- ЧТО НУЖНО СДЕЛАТЬ: Выведите все приведенные ниже строки, не меняя в них ни одного символа.

- ИСХОДНЫЕ СТРОКИ:
+===+
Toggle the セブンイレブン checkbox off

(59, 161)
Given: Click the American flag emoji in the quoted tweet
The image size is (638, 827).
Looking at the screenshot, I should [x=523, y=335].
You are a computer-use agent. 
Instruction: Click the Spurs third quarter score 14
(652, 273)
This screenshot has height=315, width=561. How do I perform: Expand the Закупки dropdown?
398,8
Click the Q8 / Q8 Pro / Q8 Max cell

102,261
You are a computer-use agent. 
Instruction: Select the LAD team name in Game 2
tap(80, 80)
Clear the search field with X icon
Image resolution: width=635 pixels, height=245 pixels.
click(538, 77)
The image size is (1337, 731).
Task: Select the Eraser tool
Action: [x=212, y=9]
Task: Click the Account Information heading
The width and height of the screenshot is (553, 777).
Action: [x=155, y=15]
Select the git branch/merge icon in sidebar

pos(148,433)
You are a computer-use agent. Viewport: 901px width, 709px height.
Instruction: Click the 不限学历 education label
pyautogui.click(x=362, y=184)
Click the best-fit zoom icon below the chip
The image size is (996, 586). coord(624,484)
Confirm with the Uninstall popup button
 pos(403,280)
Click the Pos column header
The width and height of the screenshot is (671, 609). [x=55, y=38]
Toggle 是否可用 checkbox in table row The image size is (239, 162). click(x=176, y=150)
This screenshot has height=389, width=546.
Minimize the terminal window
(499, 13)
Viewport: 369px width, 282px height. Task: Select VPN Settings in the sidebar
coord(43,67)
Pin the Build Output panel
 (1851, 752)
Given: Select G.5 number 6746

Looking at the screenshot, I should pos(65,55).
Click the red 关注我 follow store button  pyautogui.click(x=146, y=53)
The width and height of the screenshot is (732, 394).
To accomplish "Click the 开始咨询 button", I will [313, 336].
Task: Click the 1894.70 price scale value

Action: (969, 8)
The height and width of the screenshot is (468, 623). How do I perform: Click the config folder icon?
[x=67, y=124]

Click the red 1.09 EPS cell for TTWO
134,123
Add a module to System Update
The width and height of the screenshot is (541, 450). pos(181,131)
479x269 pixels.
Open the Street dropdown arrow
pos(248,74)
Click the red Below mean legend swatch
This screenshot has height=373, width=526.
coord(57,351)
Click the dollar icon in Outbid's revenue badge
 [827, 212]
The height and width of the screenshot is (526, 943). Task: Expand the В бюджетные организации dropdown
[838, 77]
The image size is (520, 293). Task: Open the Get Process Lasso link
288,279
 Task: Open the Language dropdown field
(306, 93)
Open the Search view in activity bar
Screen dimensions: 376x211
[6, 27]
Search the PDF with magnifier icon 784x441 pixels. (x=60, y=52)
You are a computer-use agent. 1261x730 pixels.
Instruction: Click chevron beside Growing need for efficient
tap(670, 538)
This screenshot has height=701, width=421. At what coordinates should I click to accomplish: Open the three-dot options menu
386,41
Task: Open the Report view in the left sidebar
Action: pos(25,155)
+===+
- РЕШЕНИЕ ЗАДАЧИ:
Toggle the セブンイレブン checkbox off

(59, 161)
Given: Click the American flag emoji in the quoted tweet
The image size is (638, 827).
Looking at the screenshot, I should [x=523, y=335].
You are a computer-use agent. 
Instruction: Click the Spurs third quarter score 14
(652, 273)
This screenshot has height=315, width=561. How do I perform: Expand the Закупки dropdown?
398,8
Click the Q8 / Q8 Pro / Q8 Max cell

102,261
You are a computer-use agent. 
Instruction: Select the LAD team name in Game 2
tap(80, 80)
Clear the search field with X icon
Image resolution: width=635 pixels, height=245 pixels.
click(538, 77)
The image size is (1337, 731).
Task: Select the Eraser tool
Action: [x=212, y=9]
Task: Click the Account Information heading
The width and height of the screenshot is (553, 777).
Action: [x=155, y=15]
Select the git branch/merge icon in sidebar

pos(148,433)
You are a computer-use agent. Viewport: 901px width, 709px height.
Instruction: Click the 不限学历 education label
pyautogui.click(x=362, y=184)
Click the best-fit zoom icon below the chip
The image size is (996, 586). coord(624,484)
Confirm with the Uninstall popup button
 pos(403,280)
Click the Pos column header
The width and height of the screenshot is (671, 609). [x=55, y=38]
Toggle 是否可用 checkbox in table row The image size is (239, 162). click(x=176, y=150)
This screenshot has height=389, width=546.
Minimize the terminal window
(499, 13)
Viewport: 369px width, 282px height. Task: Select VPN Settings in the sidebar
coord(43,67)
Pin the Build Output panel
 (1851, 752)
Given: Select G.5 number 6746

Looking at the screenshot, I should pos(65,55).
Click the red 关注我 follow store button  pyautogui.click(x=146, y=53)
The width and height of the screenshot is (732, 394).
To accomplish "Click the 开始咨询 button", I will [313, 336].
Task: Click the 1894.70 price scale value

Action: (969, 8)
The height and width of the screenshot is (468, 623). How do I perform: Click the config folder icon?
[x=67, y=124]

Click the red 1.09 EPS cell for TTWO
134,123
Add a module to System Update
The width and height of the screenshot is (541, 450). pos(181,131)
479x269 pixels.
Open the Street dropdown arrow
pos(248,74)
Click the red Below mean legend swatch
This screenshot has height=373, width=526.
coord(57,351)
Click the dollar icon in Outbid's revenue badge
 [827, 212]
The height and width of the screenshot is (526, 943). Task: Expand the В бюджетные организации dropdown
[838, 77]
The image size is (520, 293). Task: Open the Get Process Lasso link
288,279
 Task: Open the Language dropdown field
(306, 93)
Open the Search view in activity bar
Screen dimensions: 376x211
[6, 27]
Search the PDF with magnifier icon 784x441 pixels. (x=60, y=52)
You are a computer-use agent. 1261x730 pixels.
Instruction: Click chevron beside Growing need for efficient
tap(670, 538)
This screenshot has height=701, width=421. At what coordinates should I click to accomplish: Open the three-dot options menu
386,41
Task: Open the Report view in the left sidebar
Action: pos(25,155)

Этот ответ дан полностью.